2012-12-27 Thread Mauro Condarelli

On 27/12/2012 22:53, Paolo Bianchini wrote:

Hi Mauro,

you are correct. The reason for the false positive resides in the 
ambiguity of the tagging generated for the word "viaggio".

Ok.

I cannot help you on the specific problem that you are facing with the 
disambiguation rule but I've some ideas on how to improve the verb 
tense rule. I'll try to work on it tomorrow.
Disambiguation is now working, so if You think it might be useful we can 
try to enhance it.

Any other improvement on that rule would be most welcome. Thanks.

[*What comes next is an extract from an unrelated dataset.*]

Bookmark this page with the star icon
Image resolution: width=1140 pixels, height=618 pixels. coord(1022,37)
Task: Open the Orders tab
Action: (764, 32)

The question is: is it better to have false positives or to miss some 
errors? Also, complicating the rules to avoid false positives raises 
elaboration time. We need to find a compromise.
My personal opinion is LanguageTool-Italian is almost unusable in its 
current state.
Before implementing disambiguator I had errors in almost *ALL* 
moderately complex phrases (more than 10 words). Needless to say they 
were all false positives.

With a very stupid disambiguation I got rid of about one half of the errors.
IMHO this is not nearly enough.
Target should be no more than a false positive per printed page.
Otherwise people would simply shut the thing off.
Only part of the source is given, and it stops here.